Problem to work on: Each line below should be written out exactly, with none skipped.

Content starts

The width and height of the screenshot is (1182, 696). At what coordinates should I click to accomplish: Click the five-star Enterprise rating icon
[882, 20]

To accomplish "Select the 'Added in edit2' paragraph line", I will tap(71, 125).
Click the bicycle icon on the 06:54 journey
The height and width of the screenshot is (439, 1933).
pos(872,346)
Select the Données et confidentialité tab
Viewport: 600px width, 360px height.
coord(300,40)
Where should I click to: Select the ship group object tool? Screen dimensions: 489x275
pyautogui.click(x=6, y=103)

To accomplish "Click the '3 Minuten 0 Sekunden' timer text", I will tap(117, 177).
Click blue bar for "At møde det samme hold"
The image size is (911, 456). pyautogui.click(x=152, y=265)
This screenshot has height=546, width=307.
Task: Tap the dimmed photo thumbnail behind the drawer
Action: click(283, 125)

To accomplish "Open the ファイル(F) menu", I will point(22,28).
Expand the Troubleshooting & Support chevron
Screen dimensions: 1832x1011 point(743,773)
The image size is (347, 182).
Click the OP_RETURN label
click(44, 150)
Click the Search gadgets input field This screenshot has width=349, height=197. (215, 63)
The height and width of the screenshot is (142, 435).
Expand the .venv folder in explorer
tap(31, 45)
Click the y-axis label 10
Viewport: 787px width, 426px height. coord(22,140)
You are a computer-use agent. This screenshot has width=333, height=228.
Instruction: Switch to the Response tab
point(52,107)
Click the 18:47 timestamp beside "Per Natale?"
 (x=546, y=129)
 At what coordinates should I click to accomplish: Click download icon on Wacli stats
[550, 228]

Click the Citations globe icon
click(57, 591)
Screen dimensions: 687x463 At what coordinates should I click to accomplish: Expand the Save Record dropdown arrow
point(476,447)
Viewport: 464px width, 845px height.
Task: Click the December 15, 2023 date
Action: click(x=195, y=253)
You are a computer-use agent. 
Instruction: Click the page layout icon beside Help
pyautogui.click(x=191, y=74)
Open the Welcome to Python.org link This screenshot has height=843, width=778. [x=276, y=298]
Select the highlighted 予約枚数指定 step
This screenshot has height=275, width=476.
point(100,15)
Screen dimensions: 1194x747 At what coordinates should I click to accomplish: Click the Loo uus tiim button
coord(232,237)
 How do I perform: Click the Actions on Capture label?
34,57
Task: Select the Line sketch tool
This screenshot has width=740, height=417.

Content ends

Result below:
The width and height of the screenshot is (1182, 696). At what coordinates should I click to accomplish: Click the five-star Enterprise rating icon
[882, 20]

To accomplish "Select the 'Added in edit2' paragraph line", I will tap(71, 125).
Click the bicycle icon on the 06:54 journey
The height and width of the screenshot is (439, 1933).
pos(872,346)
Select the Données et confidentialité tab
Viewport: 600px width, 360px height.
coord(300,40)
Where should I click to: Select the ship group object tool? Screen dimensions: 489x275
pyautogui.click(x=6, y=103)

To accomplish "Click the '3 Minuten 0 Sekunden' timer text", I will tap(117, 177).
Click blue bar for "At møde det samme hold"
The image size is (911, 456). pyautogui.click(x=152, y=265)
This screenshot has height=546, width=307.
Task: Tap the dimmed photo thumbnail behind the drawer
Action: click(283, 125)

To accomplish "Open the ファイル(F) menu", I will point(22,28).
Expand the Troubleshooting & Support chevron
Screen dimensions: 1832x1011 point(743,773)
The image size is (347, 182).
Click the OP_RETURN label
click(44, 150)
Click the Search gadgets input field This screenshot has width=349, height=197. (215, 63)
The height and width of the screenshot is (142, 435).
Expand the .venv folder in explorer
tap(31, 45)
Click the y-axis label 10
Viewport: 787px width, 426px height. coord(22,140)
You are a computer-use agent. This screenshot has width=333, height=228.
Instruction: Switch to the Response tab
point(52,107)
Click the 18:47 timestamp beside "Per Natale?"
 (x=546, y=129)
 At what coordinates should I click to accomplish: Click download icon on Wacli stats
[550, 228]

Click the Citations globe icon
click(57, 591)
Screen dimensions: 687x463 At what coordinates should I click to accomplish: Expand the Save Record dropdown arrow
point(476,447)
Viewport: 464px width, 845px height.
Task: Click the December 15, 2023 date
Action: click(x=195, y=253)
You are a computer-use agent. 
Instruction: Click the page layout icon beside Help
pyautogui.click(x=191, y=74)
Open the Welcome to Python.org link This screenshot has height=843, width=778. [x=276, y=298]
Select the highlighted 予約枚数指定 step
This screenshot has height=275, width=476.
point(100,15)
Screen dimensions: 1194x747 At what coordinates should I click to accomplish: Click the Loo uus tiim button
coord(232,237)
 How do I perform: Click the Actions on Capture label?
34,57
Task: Select the Line sketch tool
This screenshot has width=740, height=417.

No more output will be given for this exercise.